INTRODUCTION: In schizophrenia, abnormal synaptic pruning during adolescence may be due to an altered Complement system activity. While this hypothesis is supported by C4 overexpression in various brain regions of individuals with schizophrenia, such alterations should be replicated and extended to other brain regions relevant to schizophrenia. Moreover, transcriptional studies of genes coding for proteins regulating the Complement system activity are lacking. Furthermore, it remains unknown whether cerebral and peripheral expression of C4 and Complement control proteins (CCP) are related. OBJECTIVES: To identify altered expression of C4 and CCP (CSMD1, CSMD2, CD46) coding genes at the cerebral and peripheral levels in schizophrenic individuals. METHODS: We explored C4 and CCP coding genes expression at the cerebral and peripheral levels. Using shinyGEO application we analyzed gene expression from eight Gene Expression Omnibus datasets obtained from 196 schizophrenic individuals and 182 control subjects.
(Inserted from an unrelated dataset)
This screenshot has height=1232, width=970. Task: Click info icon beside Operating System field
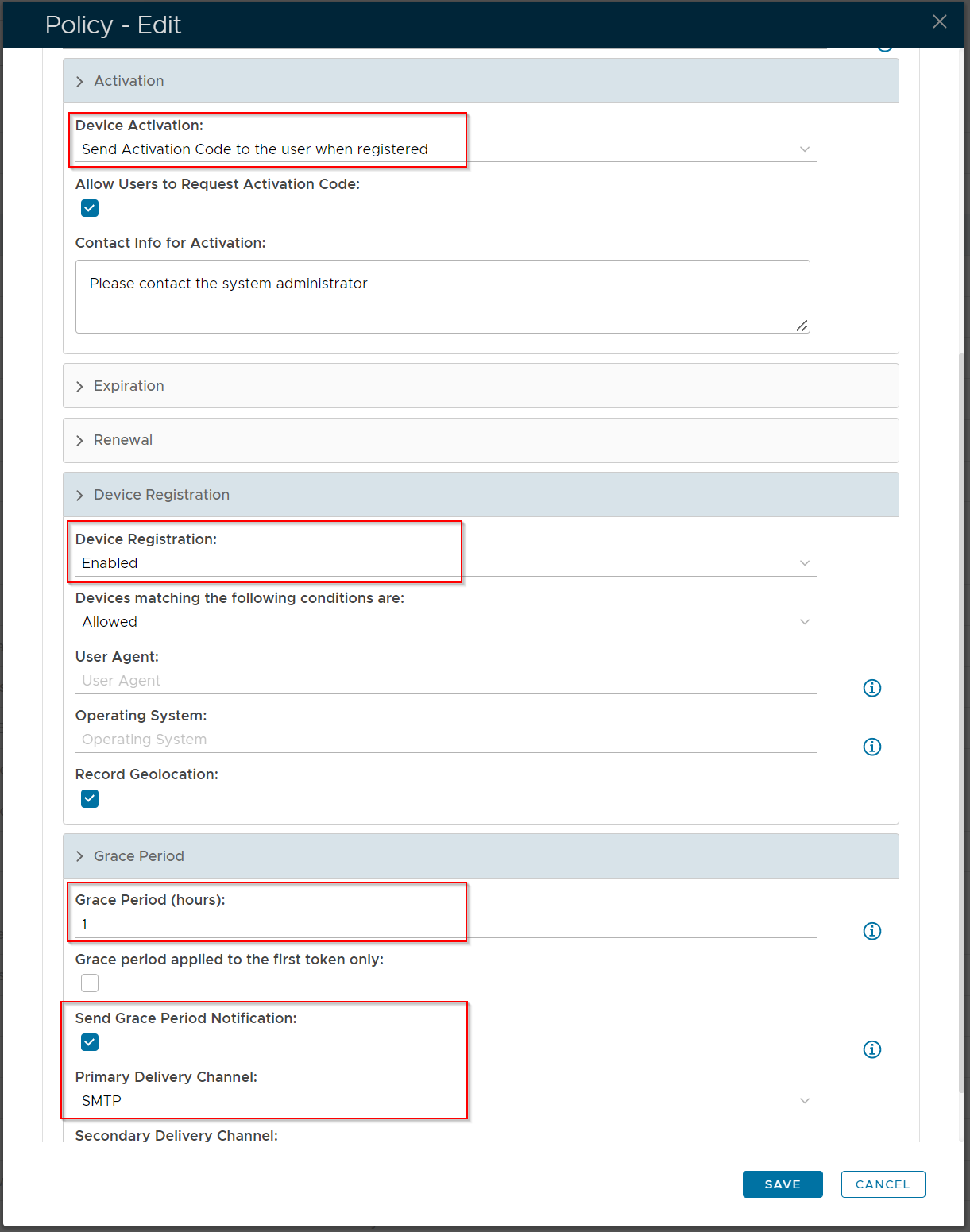point(871,747)
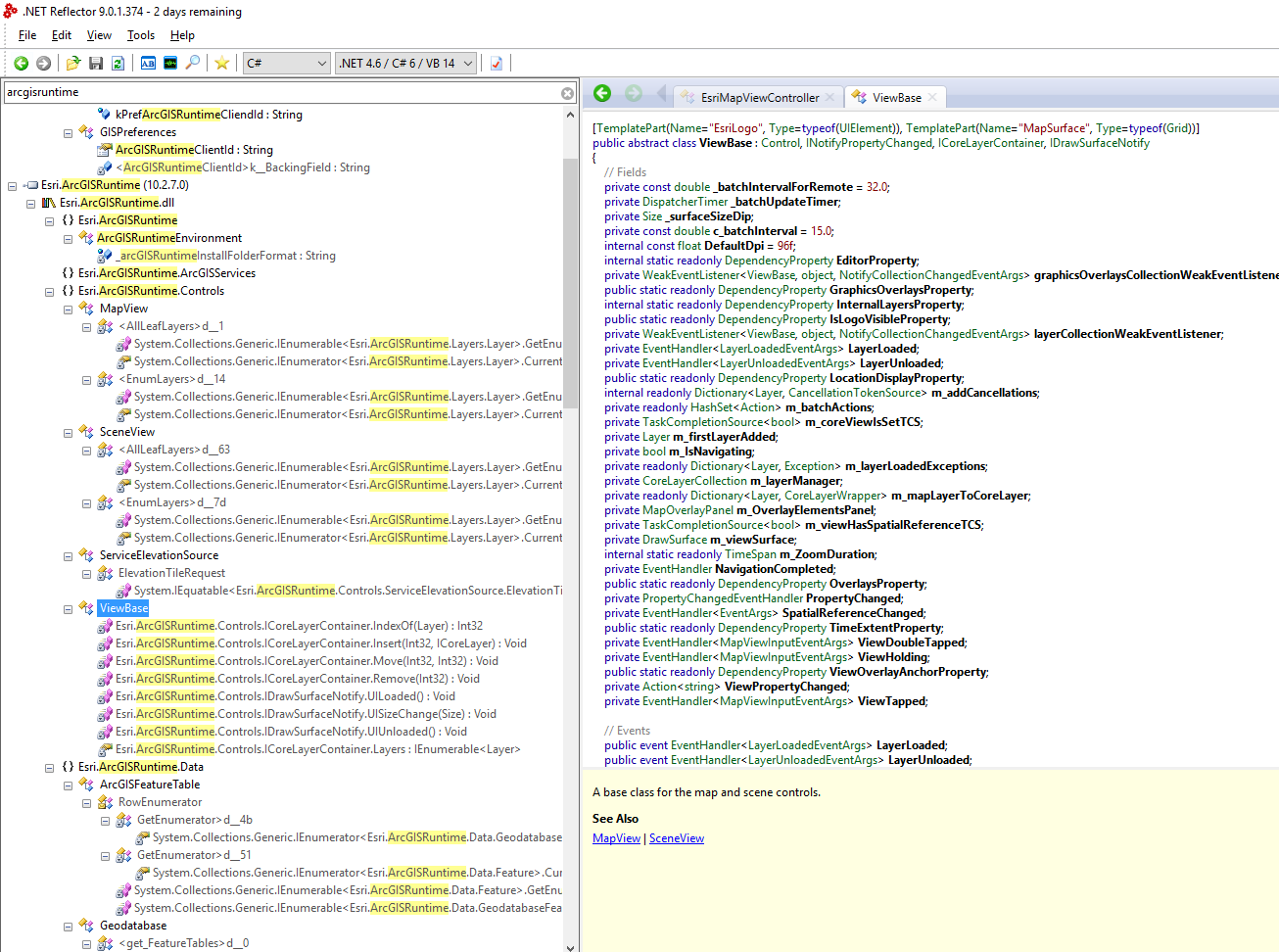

First, we compared gene expression between schizophrenic patients and controls in postmortem cerebral samples from 7 different brain regions. Then, we compared gene expression between schizophrenic patients and controls in 4 peripheral tissues. RESULTS: We observed C4 overexpression in the DLPFC, parietal, temporal cortex and associative striatum of schizophrenic individuals. We report altered transcriptional patterns of CCP genes in the DLPFC, hippocampus and cerebellum of schizophrenic individuals. CD46 expression was altered in opposite directions between brain and blood of schizophrenic individuals. No significant alteration of C4 expression was observed in peripheral tissues. CONCLUSIONS: Our results support the hypothesis of an altered Complement system activity in various brain regions of schizophrenic individuals which may disrupt the synaptic pruning process during adolescence. DISCLOSURE: No significant relationships.